* [WORK TASK]: Take every line containing "arrow" out of the records.

Collected data
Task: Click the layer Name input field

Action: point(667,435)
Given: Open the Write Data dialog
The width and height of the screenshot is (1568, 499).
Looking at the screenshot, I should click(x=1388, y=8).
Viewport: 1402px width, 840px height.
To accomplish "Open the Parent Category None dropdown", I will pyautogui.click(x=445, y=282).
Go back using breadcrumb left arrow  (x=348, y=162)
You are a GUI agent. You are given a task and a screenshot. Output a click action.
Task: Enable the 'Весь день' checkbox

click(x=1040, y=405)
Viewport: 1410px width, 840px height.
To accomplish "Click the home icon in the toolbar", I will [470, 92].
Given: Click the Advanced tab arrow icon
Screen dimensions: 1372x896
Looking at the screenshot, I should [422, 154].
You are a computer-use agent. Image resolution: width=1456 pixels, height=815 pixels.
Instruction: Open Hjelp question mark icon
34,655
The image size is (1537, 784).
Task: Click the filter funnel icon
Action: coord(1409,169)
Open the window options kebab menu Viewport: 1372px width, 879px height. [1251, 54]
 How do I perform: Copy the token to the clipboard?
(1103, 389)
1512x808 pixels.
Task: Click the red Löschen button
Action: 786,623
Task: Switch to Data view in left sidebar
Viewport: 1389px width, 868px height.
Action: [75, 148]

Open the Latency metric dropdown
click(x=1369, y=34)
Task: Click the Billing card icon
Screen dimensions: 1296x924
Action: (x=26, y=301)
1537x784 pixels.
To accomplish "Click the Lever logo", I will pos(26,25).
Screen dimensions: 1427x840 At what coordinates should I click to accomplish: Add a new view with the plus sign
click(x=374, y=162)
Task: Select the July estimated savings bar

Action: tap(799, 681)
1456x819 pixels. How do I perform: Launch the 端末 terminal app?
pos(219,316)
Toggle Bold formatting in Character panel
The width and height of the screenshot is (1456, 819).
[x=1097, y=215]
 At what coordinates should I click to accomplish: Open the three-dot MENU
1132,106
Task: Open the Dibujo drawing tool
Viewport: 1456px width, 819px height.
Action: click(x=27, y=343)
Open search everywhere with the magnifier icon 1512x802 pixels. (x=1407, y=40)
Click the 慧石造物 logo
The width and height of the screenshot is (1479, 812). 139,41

* [EXPECTED ANSWER]:
Go back using breadcrumb left arrow  (x=348, y=162)
Given: Click the Advanced tab arrow icon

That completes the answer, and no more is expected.